[CSDb] - User Forums - LZW compression on C64

You are not logged in - nap

CSDb User Forums

Forums > C64 Coding > LZW compression on C64

2008-09-10 20:27

Krill

Registered: Apr 2002
Posts: 2980

LZW compression on C64

Hello,

i'm looking for a tool that LZW-compresses data and comes with C64 decompression code. I guess nothing like that exists yet, but i'm asking anyways.

LZW works with a library to look up uncompressed chunks of data to insert in place of their respective compressed ones in the output data, rather than LZ77 which works with back-references to already-decompressed data, as commonly done on the C64.

This sort of compression is useable for streaming compressed data through the C64, and hasn't been used up to its potential on the C64 yet, afaik.

... 9 posts hidden. Click here to view all posts....

2008-09-12 14:32

Krill

Registered: Apr 2002
Posts: 2980

doynax: Thanks for the source. I guess the vanilla byteboozer decompressor is easier to change for my purposes, though. :)

Both buffers are resizeable, and the track buffer is not actually a track buffer. The blocks are put there in the correct order, and a reader just needs to increment its pointer linearly, wait if there's a gap, and wrap around if the end of the buffer has been reached. I will do some tests anyway to see how large that buffer should be.
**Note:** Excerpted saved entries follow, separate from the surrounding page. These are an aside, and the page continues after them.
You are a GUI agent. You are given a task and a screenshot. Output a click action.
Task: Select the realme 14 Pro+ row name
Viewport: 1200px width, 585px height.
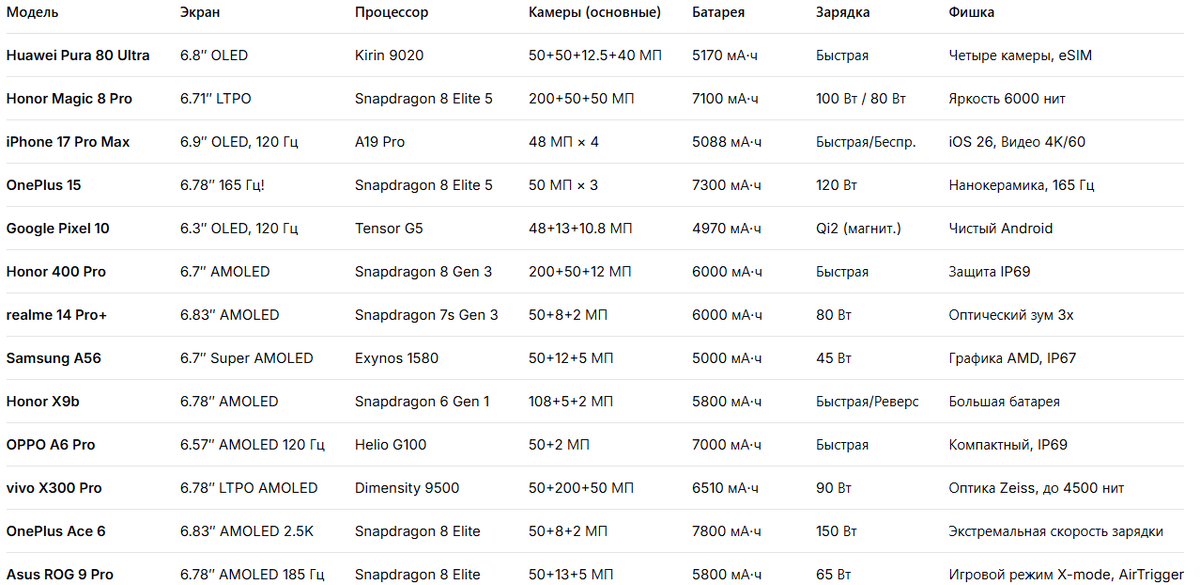(x=56, y=315)
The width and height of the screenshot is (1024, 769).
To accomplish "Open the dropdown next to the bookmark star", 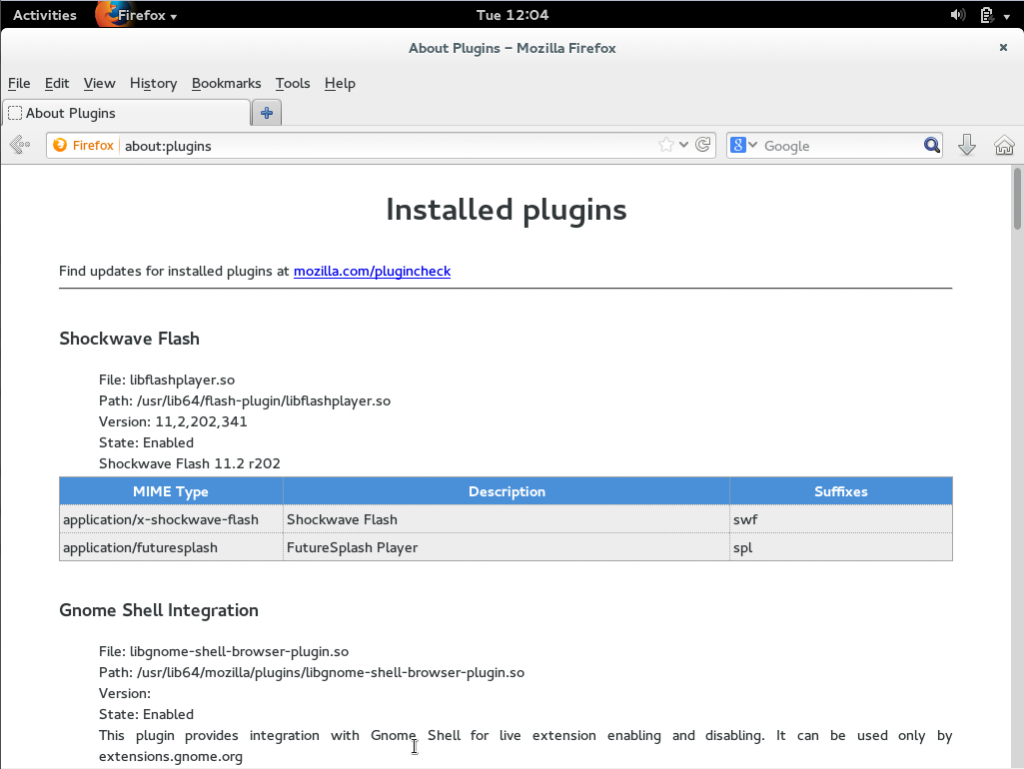I will pyautogui.click(x=683, y=144).
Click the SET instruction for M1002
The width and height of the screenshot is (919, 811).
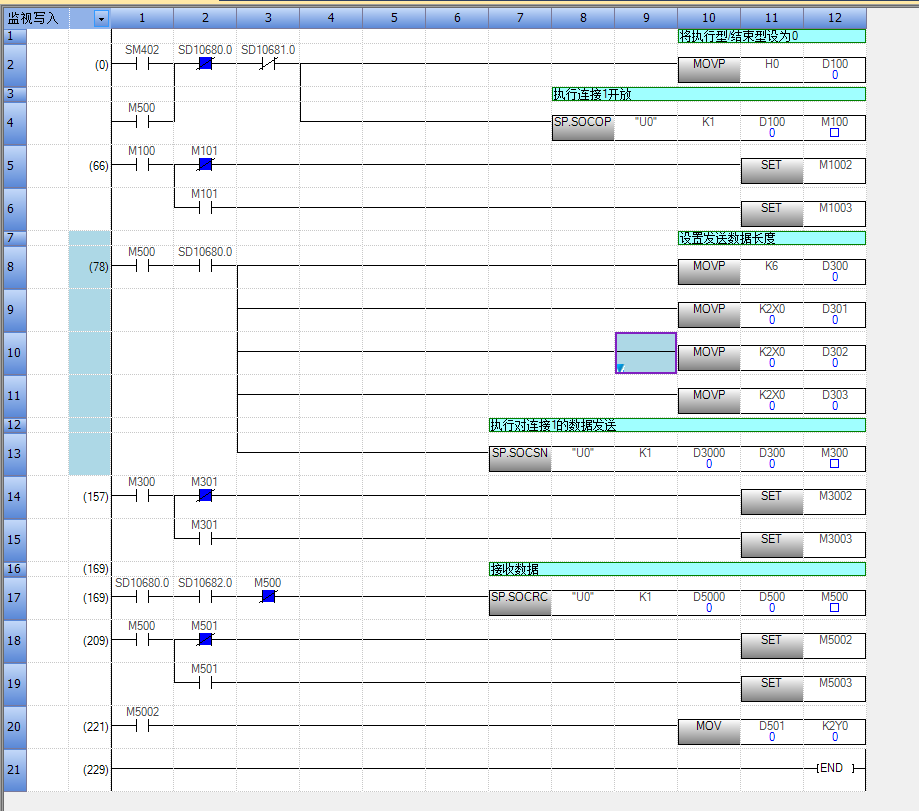(771, 170)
Decompression in advance is something that the application can do if it chooses to. The loader itself does decompression on demand and could easily report the amount of continuous input stream bytes remaining in the buffer, so the application can choose whether to have them decompressed now or later.

2008-09-12 15:28

doynax
Account closed

Registered: Oct 2004
Posts: 212

Quoting Krill

Thanks for the source. I guess the vanilla byteboozer decompressor is easier to change for my purposes, though. :)

You may be right.
I figure you'll want to tweak the compressor a bit so matches don't reach outside the window, and as well as make sure that neither individual matches nor literal runs cross the window boundary. Then add wrapping logic to wherever the destination pointer crosses a page, as well as when the match source pointer is calculated.
This version does this kind of thing already and will hopefully compress better and decompress faster than the original ByteBoozer package. The code is quite a bit larger though and leaves a lot to be desired when it comes to testing and documentation.

Quote:

Both buffers are resizeable, and the track buffer is not actually a track buffer. The blocks are put there in the correct order, and a reader just needs to increment its pointer linearly, wait if there's a gap, and wrap around if the end of the buffer has been reached. I will do some tests anyway to see how large that buffer should be.
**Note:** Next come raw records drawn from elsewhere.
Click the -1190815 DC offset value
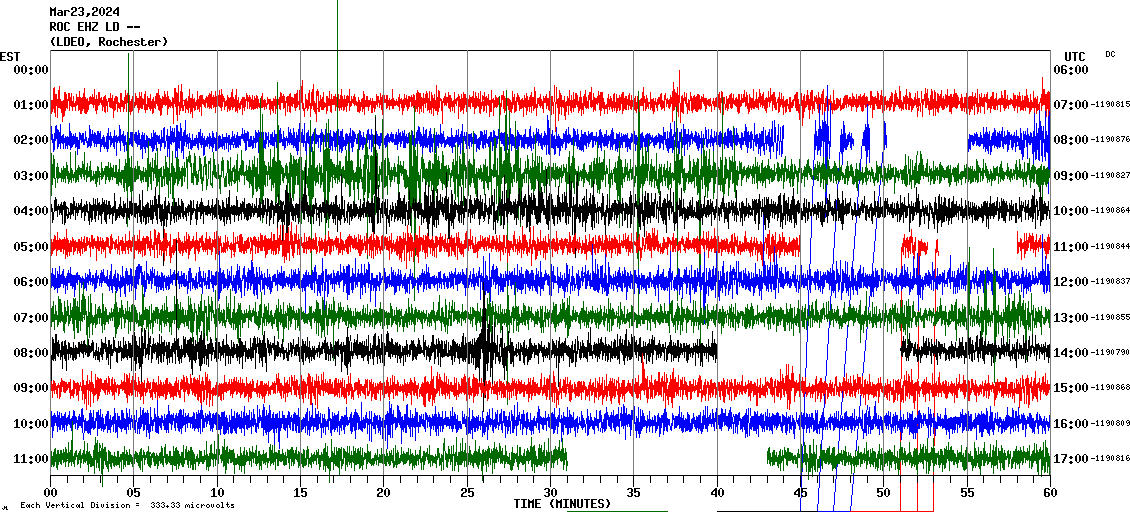Image resolution: width=1130 pixels, height=519 pixels. click(x=1111, y=105)
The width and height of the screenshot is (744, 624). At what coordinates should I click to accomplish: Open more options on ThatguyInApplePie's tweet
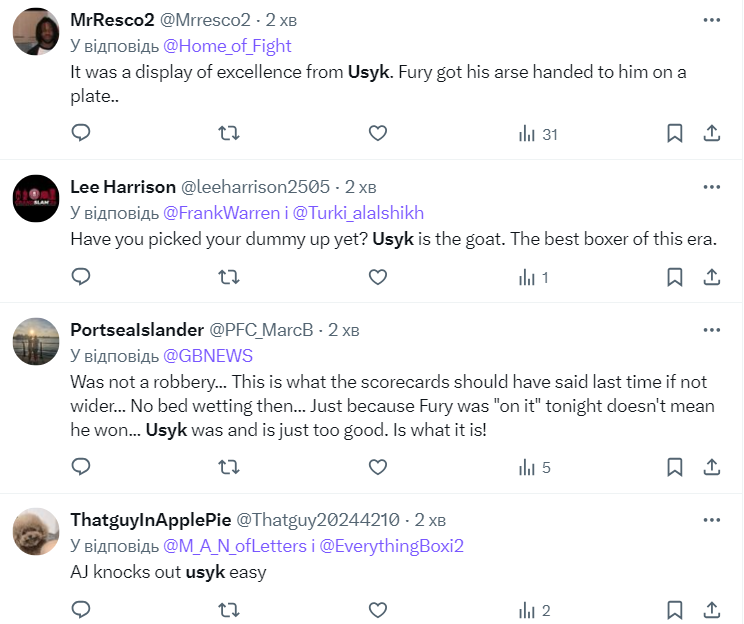click(x=711, y=519)
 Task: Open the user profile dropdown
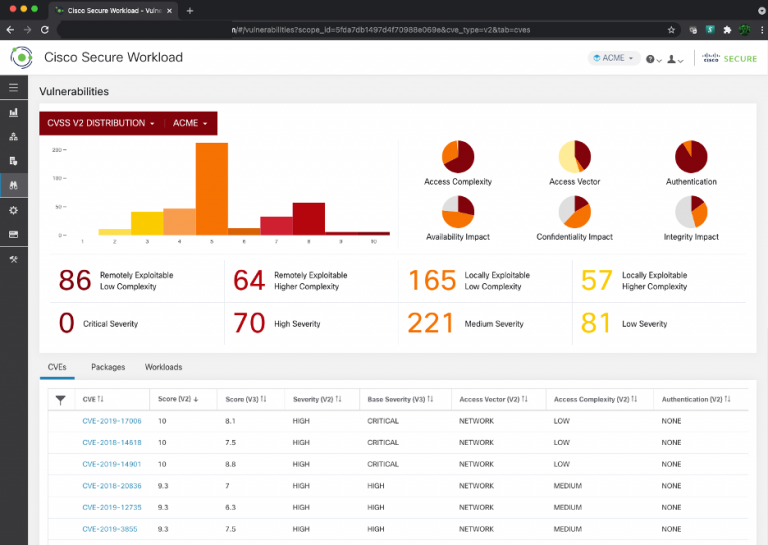(675, 59)
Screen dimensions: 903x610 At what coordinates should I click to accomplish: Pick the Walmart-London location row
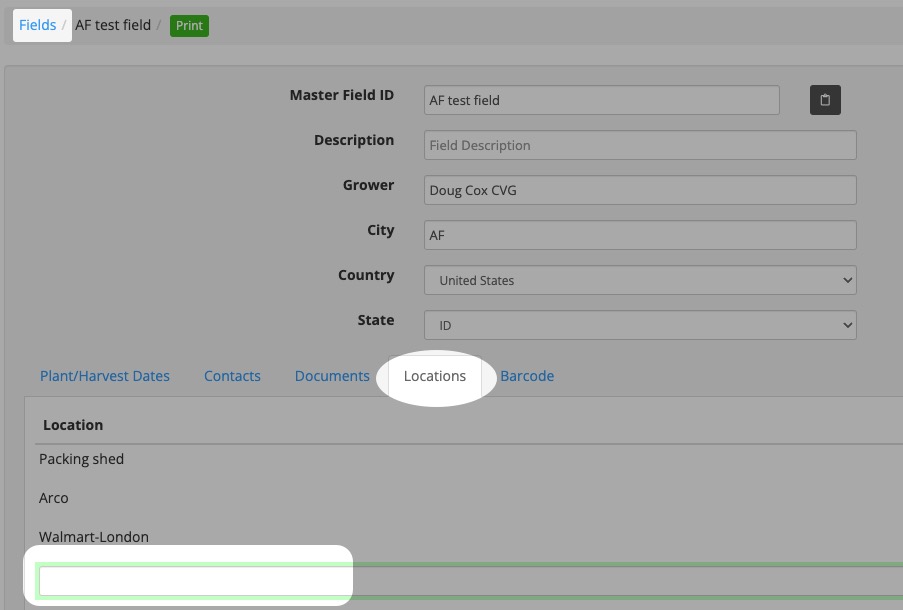click(94, 537)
Interesting. Then how do you figure out which sectors are relevant ahead of time? I guess you could make an extra scanning pass to read all of the track/sector links, or assume the interleave is constant and make an educated guess, or... something.

Quote:

Decompression in advance is something that the application can do if it chooses to. The loader itself does decompression on demand and could easily report the amount of continuous input stream bytes remaining in the buffer, so the application can choose whether to have them decompressed now or later.

It just seemed surprisingly tricky to put everything together and make the damned thing work without having the consumer and the decruncher stepping on each others' toes, especially when the consumer can interrupt the cruncher at any time (e.g. the buffer pointers had to be read and updated without races conditions.)
But you're probably right. Different applications have different needs and can make different assumptions, and trying to write a generic loader system which handles it all is likely a bad idea. I just haven't thought much beyond the needs of my particular pet project ;)

2008-09-12 19:02

Krill

Registered: Apr 2002
Posts: 2980

doynax: Hmm, i certainly won't fix any compressor to work with streaming - i'll just see if i can use your stuff and skip it if not.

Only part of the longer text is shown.